» WHAT YOU WILL DO: What is needed is an exact retyping of the records below, from the first line through the line that contains "Click the Richtextbox".

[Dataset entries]
----------------

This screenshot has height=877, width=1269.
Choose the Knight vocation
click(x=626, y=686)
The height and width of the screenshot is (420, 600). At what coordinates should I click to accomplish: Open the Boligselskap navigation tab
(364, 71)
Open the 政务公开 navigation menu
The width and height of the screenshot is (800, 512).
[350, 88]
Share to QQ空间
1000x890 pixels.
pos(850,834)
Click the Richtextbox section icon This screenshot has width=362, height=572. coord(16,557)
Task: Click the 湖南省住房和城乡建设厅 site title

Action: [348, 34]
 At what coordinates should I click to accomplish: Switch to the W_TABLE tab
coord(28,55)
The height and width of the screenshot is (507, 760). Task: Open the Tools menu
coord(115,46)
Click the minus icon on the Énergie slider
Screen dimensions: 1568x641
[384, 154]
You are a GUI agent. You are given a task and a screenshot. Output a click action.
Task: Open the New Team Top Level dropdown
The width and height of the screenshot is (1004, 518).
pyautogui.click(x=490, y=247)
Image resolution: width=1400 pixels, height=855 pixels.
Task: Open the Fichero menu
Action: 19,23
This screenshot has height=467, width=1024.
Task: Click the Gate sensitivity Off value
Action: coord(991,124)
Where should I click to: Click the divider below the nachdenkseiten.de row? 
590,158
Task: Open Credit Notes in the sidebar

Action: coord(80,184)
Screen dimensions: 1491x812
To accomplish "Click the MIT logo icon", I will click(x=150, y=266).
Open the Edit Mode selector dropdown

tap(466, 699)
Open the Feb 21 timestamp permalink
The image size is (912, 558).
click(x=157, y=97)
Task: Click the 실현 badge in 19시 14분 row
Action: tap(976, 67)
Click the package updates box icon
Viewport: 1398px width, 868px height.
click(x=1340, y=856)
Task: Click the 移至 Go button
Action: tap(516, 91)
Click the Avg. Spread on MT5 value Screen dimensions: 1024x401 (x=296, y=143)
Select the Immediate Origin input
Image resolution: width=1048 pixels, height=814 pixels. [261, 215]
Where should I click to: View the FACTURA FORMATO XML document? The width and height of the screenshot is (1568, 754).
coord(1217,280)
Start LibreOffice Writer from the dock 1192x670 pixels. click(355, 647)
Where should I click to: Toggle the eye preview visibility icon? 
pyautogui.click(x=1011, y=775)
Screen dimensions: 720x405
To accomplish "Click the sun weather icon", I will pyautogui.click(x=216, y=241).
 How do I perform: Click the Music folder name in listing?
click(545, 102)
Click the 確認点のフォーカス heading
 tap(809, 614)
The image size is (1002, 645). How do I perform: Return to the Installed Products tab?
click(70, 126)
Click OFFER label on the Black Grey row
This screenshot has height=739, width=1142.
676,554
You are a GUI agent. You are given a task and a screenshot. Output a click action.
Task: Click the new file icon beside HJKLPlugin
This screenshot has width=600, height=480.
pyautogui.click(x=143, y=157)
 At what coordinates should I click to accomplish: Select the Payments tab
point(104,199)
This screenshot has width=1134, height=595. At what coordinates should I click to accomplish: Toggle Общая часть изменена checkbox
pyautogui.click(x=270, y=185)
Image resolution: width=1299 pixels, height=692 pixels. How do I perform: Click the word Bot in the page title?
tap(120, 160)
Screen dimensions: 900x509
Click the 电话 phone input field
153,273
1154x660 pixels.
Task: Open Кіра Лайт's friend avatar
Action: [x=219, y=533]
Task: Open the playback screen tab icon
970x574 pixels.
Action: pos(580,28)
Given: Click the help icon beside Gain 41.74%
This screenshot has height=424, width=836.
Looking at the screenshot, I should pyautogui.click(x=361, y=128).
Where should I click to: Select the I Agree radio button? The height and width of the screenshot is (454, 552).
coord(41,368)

----------------

» OUTPUT FOR THIS TASK:
This screenshot has height=877, width=1269.
Choose the Knight vocation
click(x=626, y=686)
The height and width of the screenshot is (420, 600). At what coordinates should I click to accomplish: Open the Boligselskap navigation tab
(364, 71)
Open the 政务公开 navigation menu
The width and height of the screenshot is (800, 512).
[350, 88]
Share to QQ空间
1000x890 pixels.
pos(850,834)
Click the Richtextbox section icon This screenshot has width=362, height=572. coord(16,557)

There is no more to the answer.